(Dataset items)
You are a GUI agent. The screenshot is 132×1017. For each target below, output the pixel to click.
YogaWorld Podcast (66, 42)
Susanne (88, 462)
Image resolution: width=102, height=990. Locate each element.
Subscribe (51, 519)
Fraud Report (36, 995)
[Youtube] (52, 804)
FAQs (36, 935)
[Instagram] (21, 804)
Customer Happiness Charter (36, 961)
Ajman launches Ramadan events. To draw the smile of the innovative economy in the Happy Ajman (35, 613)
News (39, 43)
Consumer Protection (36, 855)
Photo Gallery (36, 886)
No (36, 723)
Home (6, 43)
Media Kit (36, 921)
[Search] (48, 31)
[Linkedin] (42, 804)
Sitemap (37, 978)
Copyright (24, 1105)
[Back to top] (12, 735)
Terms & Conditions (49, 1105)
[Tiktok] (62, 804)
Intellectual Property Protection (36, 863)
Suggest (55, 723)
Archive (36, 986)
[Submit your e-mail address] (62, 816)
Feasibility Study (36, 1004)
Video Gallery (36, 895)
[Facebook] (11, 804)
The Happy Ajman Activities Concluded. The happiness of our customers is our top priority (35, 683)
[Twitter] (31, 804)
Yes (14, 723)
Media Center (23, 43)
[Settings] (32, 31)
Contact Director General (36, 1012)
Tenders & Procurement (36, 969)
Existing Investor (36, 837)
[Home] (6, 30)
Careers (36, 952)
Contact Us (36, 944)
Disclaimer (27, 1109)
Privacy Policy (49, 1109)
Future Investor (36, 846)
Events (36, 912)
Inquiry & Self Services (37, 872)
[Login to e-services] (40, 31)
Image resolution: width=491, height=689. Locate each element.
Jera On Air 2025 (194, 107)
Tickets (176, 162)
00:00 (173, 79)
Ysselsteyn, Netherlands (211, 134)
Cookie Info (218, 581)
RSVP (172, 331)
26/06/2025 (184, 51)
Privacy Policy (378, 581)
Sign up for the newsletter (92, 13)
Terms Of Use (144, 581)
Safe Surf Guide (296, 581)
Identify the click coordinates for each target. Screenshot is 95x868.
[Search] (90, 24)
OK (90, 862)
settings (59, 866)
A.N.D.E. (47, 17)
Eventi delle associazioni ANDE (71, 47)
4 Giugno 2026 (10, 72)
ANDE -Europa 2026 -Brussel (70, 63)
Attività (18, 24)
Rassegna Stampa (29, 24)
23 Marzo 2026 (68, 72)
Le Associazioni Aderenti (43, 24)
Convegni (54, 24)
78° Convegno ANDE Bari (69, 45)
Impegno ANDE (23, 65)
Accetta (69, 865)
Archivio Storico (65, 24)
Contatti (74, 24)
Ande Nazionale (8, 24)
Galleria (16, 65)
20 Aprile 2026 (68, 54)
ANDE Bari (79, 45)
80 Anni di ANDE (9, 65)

#### SET TASK:
Please echo the lines above, starting at the line containing "Home (6, 43)" and ending at the line containing "Feasibility Study (36, 1004)", both included.

#### WRITTEN ANSWER:
Home (6, 43)
Media Kit (36, 921)
[Search] (48, 31)
[Linkedin] (42, 804)
Sitemap (37, 978)
Copyright (24, 1105)
[Back to top] (12, 735)
Terms & Conditions (49, 1105)
[Tiktok] (62, 804)
Intellectual Property Protection (36, 863)
Suggest (55, 723)
Archive (36, 986)
[Submit your e-mail address] (62, 816)
Feasibility Study (36, 1004)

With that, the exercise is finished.